[Date Prev][Date Next][Thread Prev][Thread Next][Date index][Thread index]

Re: st: When number of regressors greater than the number of clusters in OLS regression

From   Steven Samuels <>
Subject   Re: st: When number of regressors greater than the number of clusters in OLS regression
Date   Mon, 1 Sep 2008 19:19:48 -0400

Thanks Mark. I've been thinking that the data were not *sampled* as clusters. Since they were not, I erroneously assumed that there would not be cluster effects. I agree clustered effects should be considered. As Vince Wiggins stated in archive/2005-10/msg00594.html , "We can use the [robust] covariance matrix to test any subset of joint hypotheses that does not exceed its rank." Thus Divya can get valid standard errors for single coefficients, if she adds states as clusters, and can probably make most of the inferences she is interested in.
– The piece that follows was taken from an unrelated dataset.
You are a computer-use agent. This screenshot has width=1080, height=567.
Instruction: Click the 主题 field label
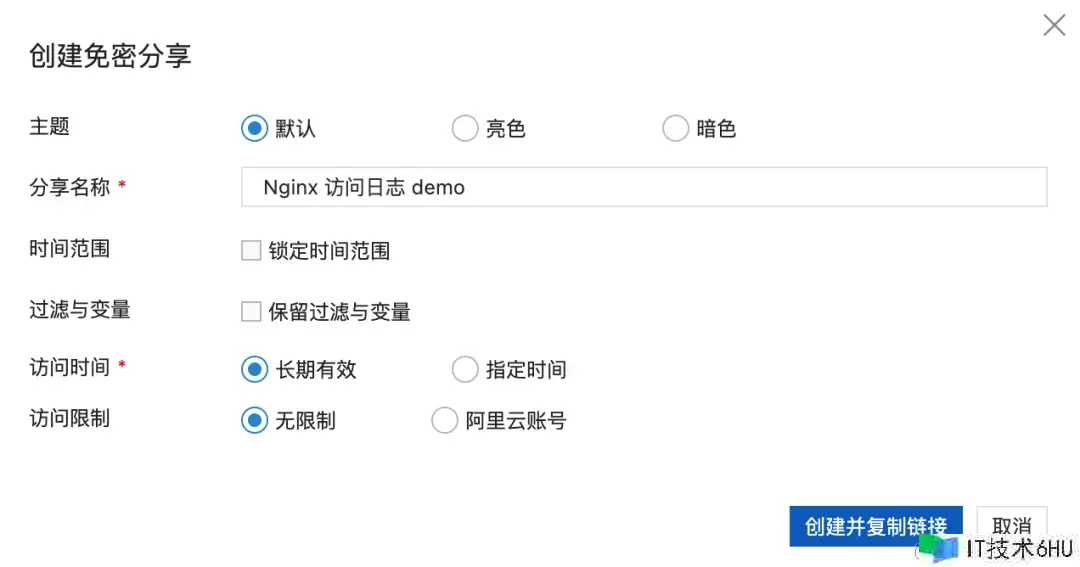[x=50, y=127]
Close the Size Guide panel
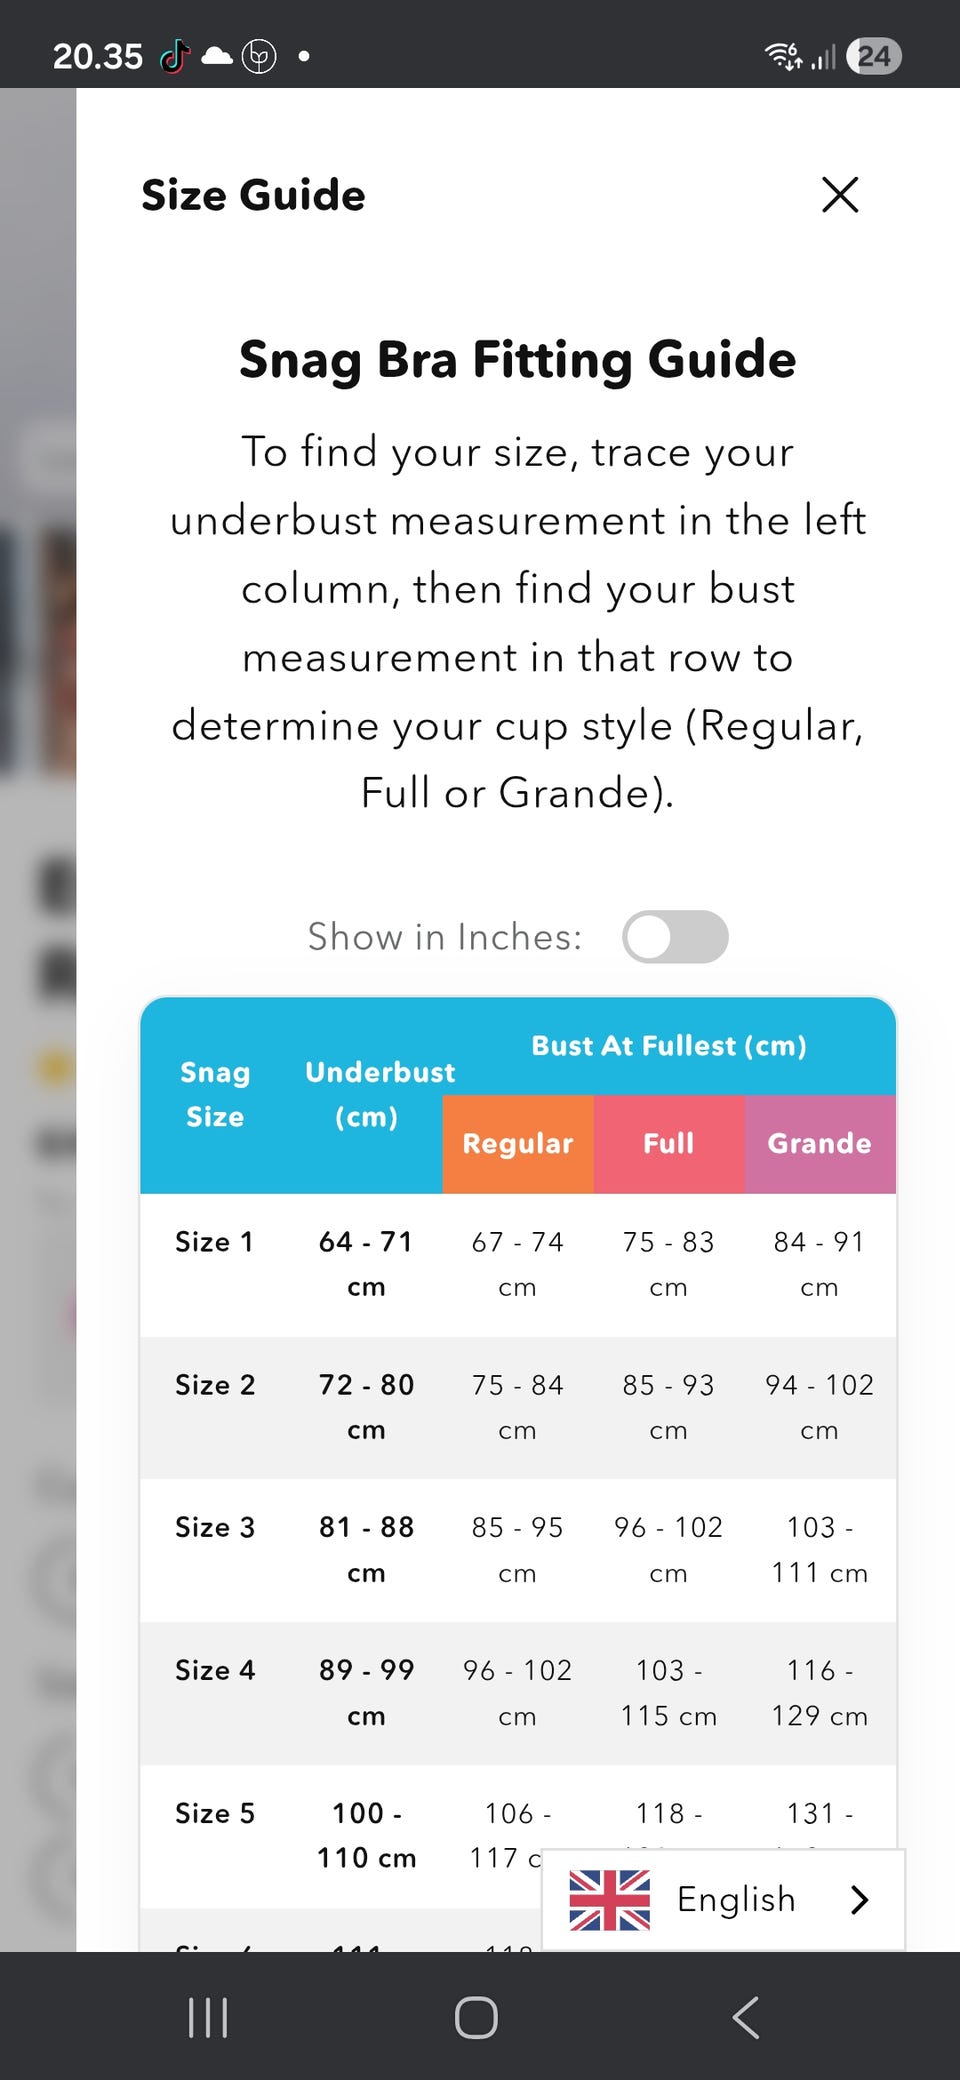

-xtreg- offers some intriguing possibilities, for it would distinguish between state-level and district-level predictors of the same kind. Of course statistics from neighboring districts may be spatially correlated, opening up a completely different area of analysis.

Perhaps the best advice to Divya that I can give, in addition to Mark's:

Clarify your purpose--is the study exploratory ("find a good predictive model")? Or are you testing hypotheses about certain predictors? If your analysis is exploratory, consider holding out a random set of districts or states on which to test the fit of your "best" models. If you are interested in certain predictors, than others are potential effect modifiers and confounders. You probably don't need them all. Do you have 25 predictors because you know they are all important from other studies? The more unnecessary predictors you have in one model, the more difficult it will be to tease out the truly important ones.


On Sep 1, 2008, at 6:00 PM, Schaffer, Mark E wrote:

Whether or not you need to use cluster-robust depends on whether you
think your data have a problem that cluster-robust can address, namely
(1) the error terms in your equation are correlated within states
because of unobserved heterogeneity (so the iid assumption fails), but
(2) the error terms are not correlated across states.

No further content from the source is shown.